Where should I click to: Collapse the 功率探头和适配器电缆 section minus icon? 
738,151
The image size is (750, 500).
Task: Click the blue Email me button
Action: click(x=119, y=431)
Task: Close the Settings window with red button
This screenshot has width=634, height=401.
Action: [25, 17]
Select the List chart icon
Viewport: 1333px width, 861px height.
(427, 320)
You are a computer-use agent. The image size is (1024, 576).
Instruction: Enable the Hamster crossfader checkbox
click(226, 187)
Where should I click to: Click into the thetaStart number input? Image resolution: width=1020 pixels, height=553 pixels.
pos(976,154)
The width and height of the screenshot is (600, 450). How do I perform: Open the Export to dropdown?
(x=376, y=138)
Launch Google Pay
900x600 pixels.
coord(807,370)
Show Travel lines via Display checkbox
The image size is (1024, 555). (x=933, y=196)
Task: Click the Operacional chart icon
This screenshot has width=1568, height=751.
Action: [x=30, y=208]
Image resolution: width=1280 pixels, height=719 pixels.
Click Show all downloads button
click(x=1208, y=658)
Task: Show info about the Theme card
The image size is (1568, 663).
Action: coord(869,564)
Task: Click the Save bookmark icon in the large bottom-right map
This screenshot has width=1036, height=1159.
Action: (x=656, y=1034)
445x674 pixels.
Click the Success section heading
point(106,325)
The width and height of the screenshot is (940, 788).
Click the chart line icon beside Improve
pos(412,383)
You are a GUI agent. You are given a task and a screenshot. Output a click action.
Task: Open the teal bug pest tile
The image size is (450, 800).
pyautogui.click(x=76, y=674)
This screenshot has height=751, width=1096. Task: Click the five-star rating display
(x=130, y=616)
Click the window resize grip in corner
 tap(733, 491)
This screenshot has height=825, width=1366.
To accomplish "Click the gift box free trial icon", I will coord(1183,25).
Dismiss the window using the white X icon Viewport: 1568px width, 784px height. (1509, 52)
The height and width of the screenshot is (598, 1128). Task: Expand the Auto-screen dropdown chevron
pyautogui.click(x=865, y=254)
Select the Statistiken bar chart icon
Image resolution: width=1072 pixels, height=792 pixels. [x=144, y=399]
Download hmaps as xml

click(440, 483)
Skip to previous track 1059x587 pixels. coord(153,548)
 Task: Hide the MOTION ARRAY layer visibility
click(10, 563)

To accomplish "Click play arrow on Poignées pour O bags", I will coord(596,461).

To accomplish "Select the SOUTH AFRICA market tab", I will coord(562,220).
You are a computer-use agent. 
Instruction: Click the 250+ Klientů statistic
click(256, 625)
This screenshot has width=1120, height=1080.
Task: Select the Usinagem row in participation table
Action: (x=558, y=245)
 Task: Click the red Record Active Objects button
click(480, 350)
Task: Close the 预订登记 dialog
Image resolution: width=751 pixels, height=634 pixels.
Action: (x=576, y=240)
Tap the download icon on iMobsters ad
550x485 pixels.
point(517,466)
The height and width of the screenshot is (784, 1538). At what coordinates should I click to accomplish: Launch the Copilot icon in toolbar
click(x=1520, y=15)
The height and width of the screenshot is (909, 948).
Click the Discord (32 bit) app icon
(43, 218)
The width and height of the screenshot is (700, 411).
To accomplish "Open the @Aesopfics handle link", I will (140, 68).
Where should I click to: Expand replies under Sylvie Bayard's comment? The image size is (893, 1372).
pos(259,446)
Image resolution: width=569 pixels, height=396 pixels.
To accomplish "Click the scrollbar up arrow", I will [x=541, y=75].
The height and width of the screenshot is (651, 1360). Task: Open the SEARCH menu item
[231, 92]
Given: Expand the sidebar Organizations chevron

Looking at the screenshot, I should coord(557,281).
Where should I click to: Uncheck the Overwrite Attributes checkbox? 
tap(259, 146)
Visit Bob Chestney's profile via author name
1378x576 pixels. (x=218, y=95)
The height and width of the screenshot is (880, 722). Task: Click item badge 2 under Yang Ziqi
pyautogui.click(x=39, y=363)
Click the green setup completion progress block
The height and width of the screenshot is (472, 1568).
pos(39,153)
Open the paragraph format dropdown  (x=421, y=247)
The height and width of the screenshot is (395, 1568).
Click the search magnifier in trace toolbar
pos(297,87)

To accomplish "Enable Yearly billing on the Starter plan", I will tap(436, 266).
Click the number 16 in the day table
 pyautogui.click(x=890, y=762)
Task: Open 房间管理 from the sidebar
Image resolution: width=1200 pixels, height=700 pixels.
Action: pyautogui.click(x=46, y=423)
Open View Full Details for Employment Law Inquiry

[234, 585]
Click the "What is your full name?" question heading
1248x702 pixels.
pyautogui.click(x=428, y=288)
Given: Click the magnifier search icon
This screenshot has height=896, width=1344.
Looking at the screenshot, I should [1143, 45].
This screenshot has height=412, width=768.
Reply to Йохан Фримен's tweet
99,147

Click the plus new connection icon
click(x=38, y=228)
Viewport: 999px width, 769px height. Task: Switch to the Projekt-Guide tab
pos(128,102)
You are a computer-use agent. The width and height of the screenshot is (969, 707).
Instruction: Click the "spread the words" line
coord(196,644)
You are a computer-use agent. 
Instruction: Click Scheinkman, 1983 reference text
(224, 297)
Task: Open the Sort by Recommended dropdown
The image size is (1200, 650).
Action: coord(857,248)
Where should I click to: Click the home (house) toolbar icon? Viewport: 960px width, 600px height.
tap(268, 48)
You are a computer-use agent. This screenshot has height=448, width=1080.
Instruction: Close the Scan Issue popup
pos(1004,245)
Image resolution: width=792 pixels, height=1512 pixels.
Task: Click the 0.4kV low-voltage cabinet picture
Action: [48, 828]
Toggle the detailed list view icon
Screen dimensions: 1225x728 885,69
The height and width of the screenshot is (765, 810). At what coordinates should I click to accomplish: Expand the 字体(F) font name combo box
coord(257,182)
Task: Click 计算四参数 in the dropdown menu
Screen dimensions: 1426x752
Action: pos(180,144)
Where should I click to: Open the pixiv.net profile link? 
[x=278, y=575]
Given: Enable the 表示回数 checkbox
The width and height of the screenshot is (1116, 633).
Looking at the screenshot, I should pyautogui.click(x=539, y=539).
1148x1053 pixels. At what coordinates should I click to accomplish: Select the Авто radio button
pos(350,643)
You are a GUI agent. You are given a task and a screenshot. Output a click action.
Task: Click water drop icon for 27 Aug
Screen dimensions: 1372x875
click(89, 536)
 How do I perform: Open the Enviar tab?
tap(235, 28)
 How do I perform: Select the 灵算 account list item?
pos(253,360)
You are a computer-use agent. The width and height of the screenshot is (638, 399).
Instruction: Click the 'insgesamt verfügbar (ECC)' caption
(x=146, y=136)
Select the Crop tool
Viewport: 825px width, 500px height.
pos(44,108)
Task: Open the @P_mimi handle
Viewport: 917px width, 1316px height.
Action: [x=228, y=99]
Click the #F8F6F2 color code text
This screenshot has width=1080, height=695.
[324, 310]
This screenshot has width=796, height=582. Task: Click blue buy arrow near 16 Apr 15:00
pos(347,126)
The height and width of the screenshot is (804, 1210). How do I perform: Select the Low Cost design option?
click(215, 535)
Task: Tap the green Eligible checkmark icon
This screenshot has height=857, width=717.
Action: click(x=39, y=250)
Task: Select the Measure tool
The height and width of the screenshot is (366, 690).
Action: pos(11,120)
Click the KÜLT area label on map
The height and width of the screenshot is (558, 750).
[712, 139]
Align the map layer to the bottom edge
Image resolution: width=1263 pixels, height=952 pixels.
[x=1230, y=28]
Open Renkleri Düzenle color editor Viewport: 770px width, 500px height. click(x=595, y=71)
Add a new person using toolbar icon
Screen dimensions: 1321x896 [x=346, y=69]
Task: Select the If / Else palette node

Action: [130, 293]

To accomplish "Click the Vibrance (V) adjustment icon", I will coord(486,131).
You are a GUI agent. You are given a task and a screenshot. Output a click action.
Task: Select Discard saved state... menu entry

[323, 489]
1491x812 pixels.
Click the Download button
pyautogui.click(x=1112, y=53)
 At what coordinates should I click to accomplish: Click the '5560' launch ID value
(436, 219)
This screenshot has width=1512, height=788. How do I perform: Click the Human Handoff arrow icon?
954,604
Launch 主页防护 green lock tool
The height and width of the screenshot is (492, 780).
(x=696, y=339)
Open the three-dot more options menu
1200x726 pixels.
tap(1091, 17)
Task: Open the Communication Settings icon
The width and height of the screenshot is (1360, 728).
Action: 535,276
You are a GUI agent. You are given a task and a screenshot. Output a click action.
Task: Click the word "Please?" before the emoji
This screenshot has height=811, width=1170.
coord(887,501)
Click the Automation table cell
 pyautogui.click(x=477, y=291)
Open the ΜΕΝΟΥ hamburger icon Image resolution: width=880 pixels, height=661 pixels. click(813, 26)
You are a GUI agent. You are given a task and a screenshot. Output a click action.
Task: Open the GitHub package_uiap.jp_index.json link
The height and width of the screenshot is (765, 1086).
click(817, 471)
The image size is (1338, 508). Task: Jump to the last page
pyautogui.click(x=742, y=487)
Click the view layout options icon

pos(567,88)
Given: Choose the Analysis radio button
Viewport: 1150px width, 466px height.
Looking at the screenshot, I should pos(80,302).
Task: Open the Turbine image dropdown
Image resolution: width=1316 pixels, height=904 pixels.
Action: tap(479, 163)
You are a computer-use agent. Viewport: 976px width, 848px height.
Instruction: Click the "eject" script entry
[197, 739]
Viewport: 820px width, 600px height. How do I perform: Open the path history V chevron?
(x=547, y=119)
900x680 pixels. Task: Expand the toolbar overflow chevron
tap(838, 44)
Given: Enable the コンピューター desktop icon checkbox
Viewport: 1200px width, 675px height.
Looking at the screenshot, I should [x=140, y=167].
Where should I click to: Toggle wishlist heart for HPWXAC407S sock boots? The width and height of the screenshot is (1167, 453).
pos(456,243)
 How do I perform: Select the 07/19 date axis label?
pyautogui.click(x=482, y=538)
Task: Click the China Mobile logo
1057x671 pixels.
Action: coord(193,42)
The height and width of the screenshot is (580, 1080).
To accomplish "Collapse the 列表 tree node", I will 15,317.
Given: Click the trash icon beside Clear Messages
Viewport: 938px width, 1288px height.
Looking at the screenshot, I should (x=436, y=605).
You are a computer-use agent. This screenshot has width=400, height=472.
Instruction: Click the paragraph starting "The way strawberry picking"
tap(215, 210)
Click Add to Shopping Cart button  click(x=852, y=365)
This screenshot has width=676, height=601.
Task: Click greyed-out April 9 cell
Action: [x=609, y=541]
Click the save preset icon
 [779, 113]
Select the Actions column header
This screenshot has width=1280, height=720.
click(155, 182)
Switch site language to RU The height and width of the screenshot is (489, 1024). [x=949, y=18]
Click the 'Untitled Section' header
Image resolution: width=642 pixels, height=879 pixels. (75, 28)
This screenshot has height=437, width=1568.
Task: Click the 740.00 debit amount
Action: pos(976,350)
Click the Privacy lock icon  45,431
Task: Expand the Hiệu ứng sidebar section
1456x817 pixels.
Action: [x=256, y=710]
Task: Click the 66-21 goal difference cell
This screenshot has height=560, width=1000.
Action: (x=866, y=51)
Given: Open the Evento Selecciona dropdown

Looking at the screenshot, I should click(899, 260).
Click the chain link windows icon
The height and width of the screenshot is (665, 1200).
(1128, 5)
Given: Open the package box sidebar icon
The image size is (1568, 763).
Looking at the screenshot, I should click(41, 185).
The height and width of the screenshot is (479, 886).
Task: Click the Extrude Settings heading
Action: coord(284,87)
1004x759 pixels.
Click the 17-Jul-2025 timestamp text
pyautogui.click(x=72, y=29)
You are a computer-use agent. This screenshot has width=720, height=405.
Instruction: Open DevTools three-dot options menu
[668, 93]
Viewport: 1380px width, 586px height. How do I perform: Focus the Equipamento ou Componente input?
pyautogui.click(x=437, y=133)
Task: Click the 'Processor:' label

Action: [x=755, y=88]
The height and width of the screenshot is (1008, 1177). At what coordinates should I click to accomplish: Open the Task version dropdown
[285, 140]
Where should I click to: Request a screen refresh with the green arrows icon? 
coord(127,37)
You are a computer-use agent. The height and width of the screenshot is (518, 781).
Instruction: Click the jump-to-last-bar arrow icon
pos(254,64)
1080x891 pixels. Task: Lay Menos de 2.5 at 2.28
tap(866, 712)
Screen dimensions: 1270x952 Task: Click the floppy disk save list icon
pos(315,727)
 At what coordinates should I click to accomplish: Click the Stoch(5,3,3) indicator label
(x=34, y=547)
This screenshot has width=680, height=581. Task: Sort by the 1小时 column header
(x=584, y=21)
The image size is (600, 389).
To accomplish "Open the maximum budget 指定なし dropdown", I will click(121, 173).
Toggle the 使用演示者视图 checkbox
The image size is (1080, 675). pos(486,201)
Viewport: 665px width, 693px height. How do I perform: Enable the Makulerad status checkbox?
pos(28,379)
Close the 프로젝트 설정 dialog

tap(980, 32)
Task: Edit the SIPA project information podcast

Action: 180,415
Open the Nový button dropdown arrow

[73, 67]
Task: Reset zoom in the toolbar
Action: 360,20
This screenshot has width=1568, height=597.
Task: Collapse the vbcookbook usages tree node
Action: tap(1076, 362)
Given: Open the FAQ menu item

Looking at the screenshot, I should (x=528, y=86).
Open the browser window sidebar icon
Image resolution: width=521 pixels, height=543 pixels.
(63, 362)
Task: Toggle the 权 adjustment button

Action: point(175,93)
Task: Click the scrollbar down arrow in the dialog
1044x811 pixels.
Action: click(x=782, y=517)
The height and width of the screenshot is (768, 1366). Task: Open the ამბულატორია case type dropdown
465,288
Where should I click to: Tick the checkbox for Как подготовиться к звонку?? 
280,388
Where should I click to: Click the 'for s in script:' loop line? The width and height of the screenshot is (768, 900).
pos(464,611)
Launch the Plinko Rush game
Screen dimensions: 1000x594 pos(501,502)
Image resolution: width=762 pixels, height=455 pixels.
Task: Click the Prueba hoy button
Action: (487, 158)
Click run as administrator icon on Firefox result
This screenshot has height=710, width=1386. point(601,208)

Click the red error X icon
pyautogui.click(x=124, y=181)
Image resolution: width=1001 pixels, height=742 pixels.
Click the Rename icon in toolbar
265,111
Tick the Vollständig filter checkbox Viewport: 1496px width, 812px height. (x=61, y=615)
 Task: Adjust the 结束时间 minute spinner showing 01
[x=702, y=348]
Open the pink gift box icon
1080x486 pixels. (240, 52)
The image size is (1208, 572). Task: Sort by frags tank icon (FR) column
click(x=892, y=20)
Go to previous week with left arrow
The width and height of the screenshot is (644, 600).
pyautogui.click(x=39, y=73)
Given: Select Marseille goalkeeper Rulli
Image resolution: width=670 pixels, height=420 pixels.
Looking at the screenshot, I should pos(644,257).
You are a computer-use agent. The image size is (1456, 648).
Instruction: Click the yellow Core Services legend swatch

□ □ □

= Your goal =
Take each line in the listing that has the word "color" and copy it.

= Reply to the exercise =
Click the #F8F6F2 color code text
Open Renkleri Düzenle color editor Viewport: 770px width, 500px height. click(x=595, y=71)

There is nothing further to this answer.